Tropical Storm Cindy forms in Gulf

This animation shows Tropical Storm Cindy spinning over the Gulf of Mexico during Tuesday afternoon, June 20, 2017.

In addition to the Gulf storm, tropical development is possible near the equator over the central Atlantic early this week.

This storm will have a small window to strengthen before running into a wall of high wind shear by the middle of the week, which will eventually lead to its demise in the central Caribbean.
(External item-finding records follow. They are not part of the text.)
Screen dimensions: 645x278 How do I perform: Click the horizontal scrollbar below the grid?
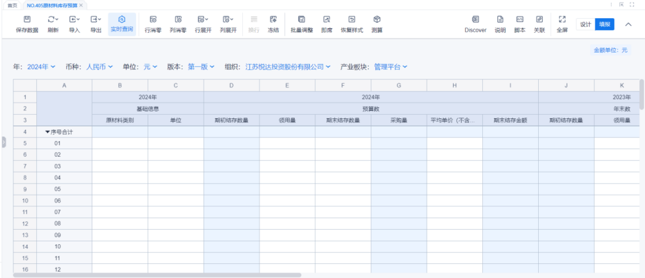(x=158, y=275)
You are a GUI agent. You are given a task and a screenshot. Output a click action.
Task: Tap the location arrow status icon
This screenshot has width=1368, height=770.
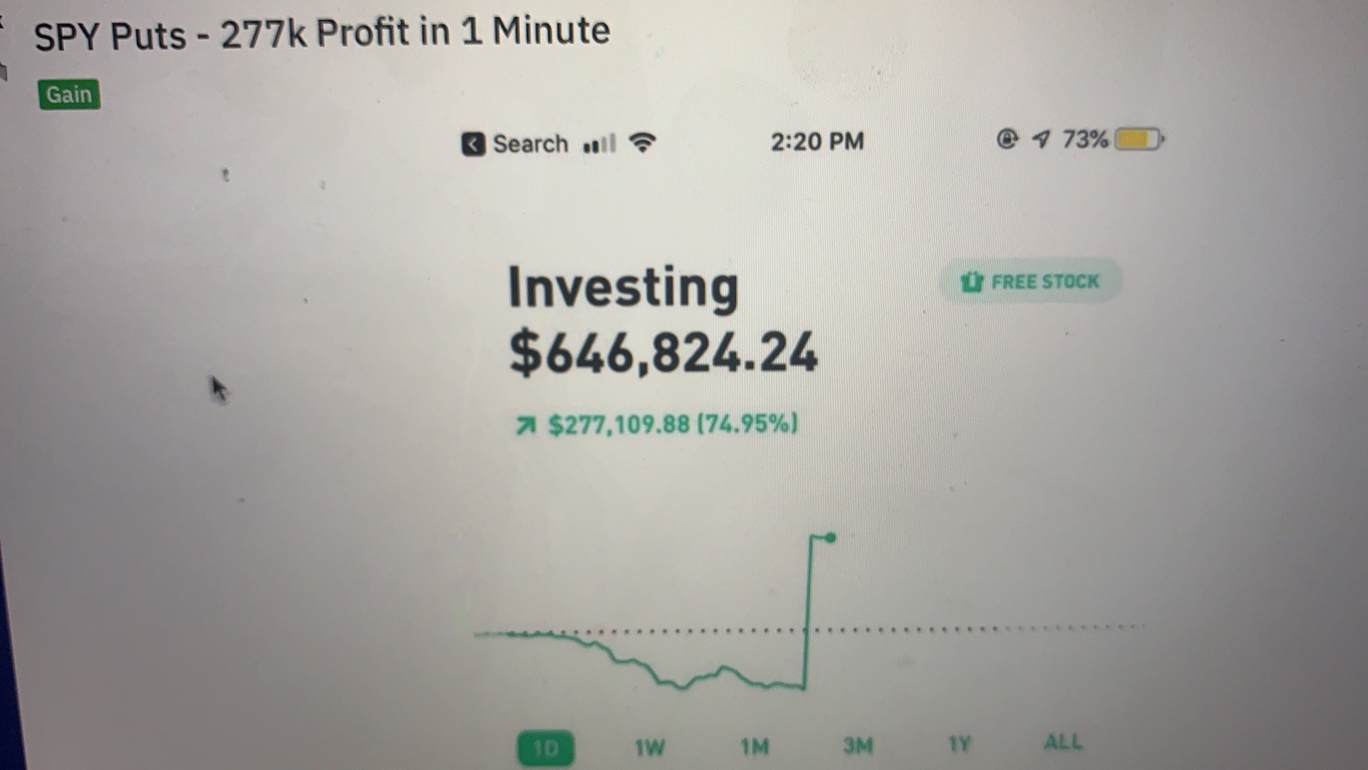1041,139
It says Cindy acquired a well-defined center on Tuesday afternoon, becoming the third tropical storm of 2017. The northern Gulf Coast however, from the Florida Panhandle to Louisiana will see significant rainfall and flooding potential.
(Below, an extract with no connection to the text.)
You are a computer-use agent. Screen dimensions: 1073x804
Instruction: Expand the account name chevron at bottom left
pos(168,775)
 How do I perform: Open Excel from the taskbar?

National Weather Service forecasters are warning of the possibility of more than 10 inches of rain for an area between Biloxi, Mississippi and Mobile, Alabama, by Friday morning.
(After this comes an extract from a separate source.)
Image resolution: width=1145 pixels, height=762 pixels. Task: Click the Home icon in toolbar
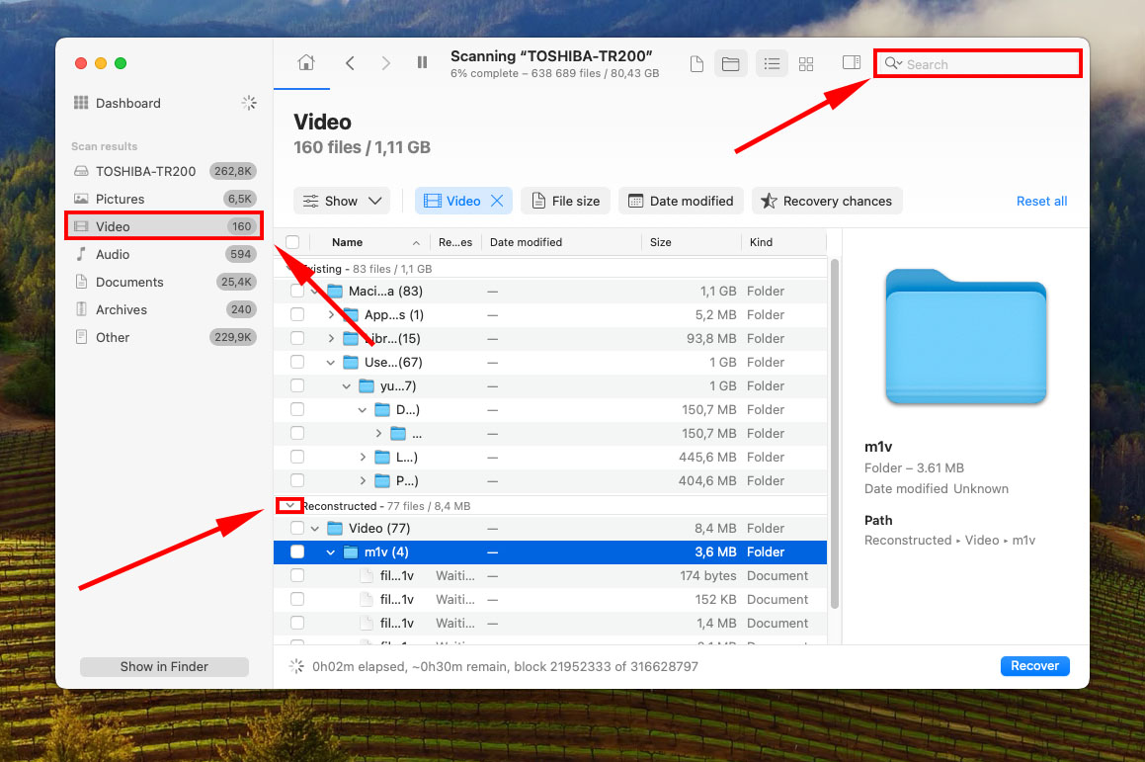pos(306,63)
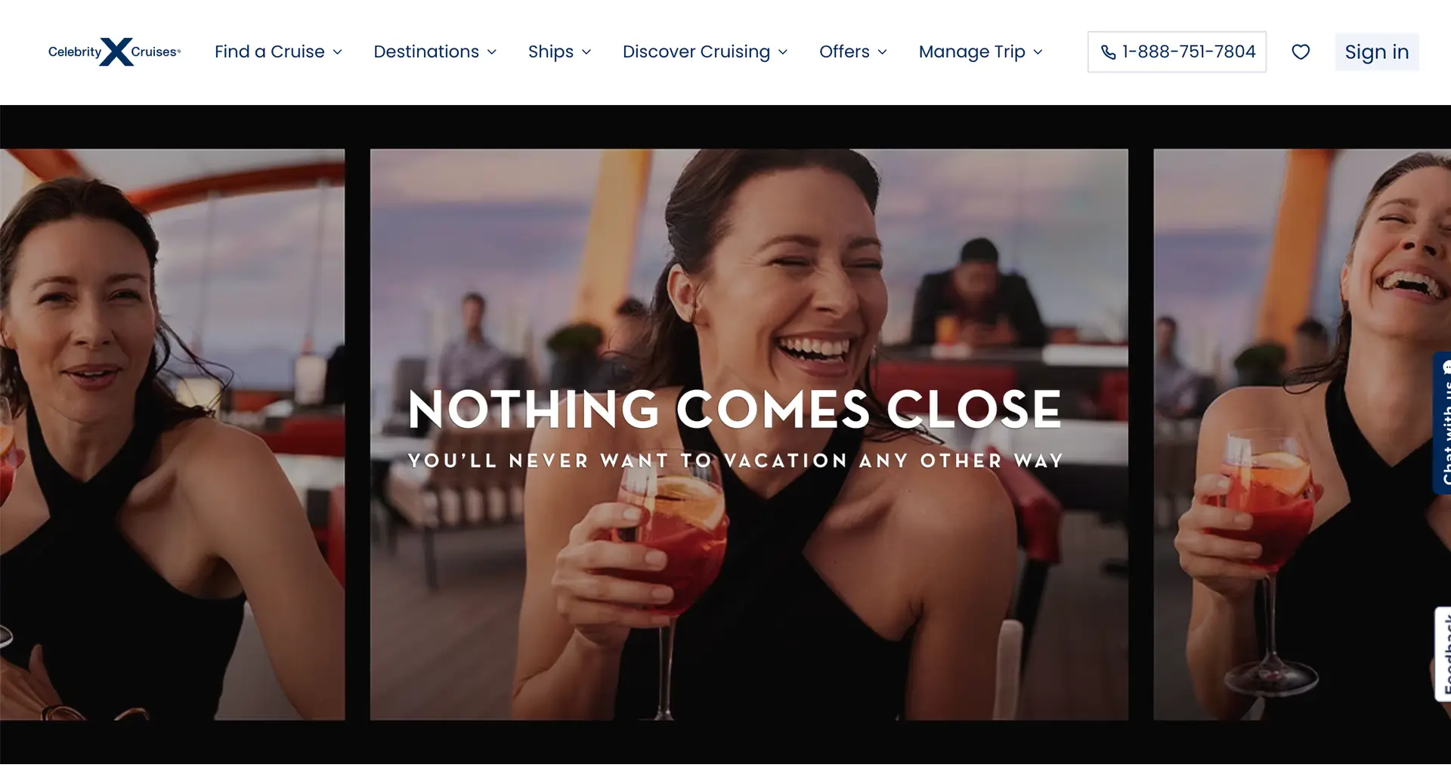Open the Destinations menu

[x=435, y=51]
But tropical storm watches and warnings had already been issued for portions of the Gulf Coast.

The tropical Atlantic season looks like it will be getting an early start this year, and that has implications for our own weather the rest of this week.

If Cindy forms, it will be one of two storms. A tropical storm watch covered a large swath of the upper Texas coast from west of High Island to San Luis Pass. Rain and tides, rather than wind, were considered the main danger from the system. The NHC said those living in areas stretching from the central Texas coast to the western Florida Panhandle should monitor the progress of Cindy.

With weaker storms, the center is far less important, but the heavy rainfall is projected to have a widespread impact. With the change, the NHC as the option to "issue advisories, watches, and warnings for disturbances that are not yet a tropical cyclone, but which pose the threat of bringing tropical storm or hurricane conditions to land areas within 48 hours".

Pensacola city officials said Monday that they are monitoring the storm and taking necessary precautions.

A tropical storm warning has been issued for a section of Louisiana's coast as a weather system approaches from the Gulf of Mexico. Reason being? The counter-clockwise spin puts the heaviest rain on the east side of the storm, which areas west usually stay drier.

Farther away, Tropical Storm Bret has also formed in the Atlantic but is not expected to threaten Texas.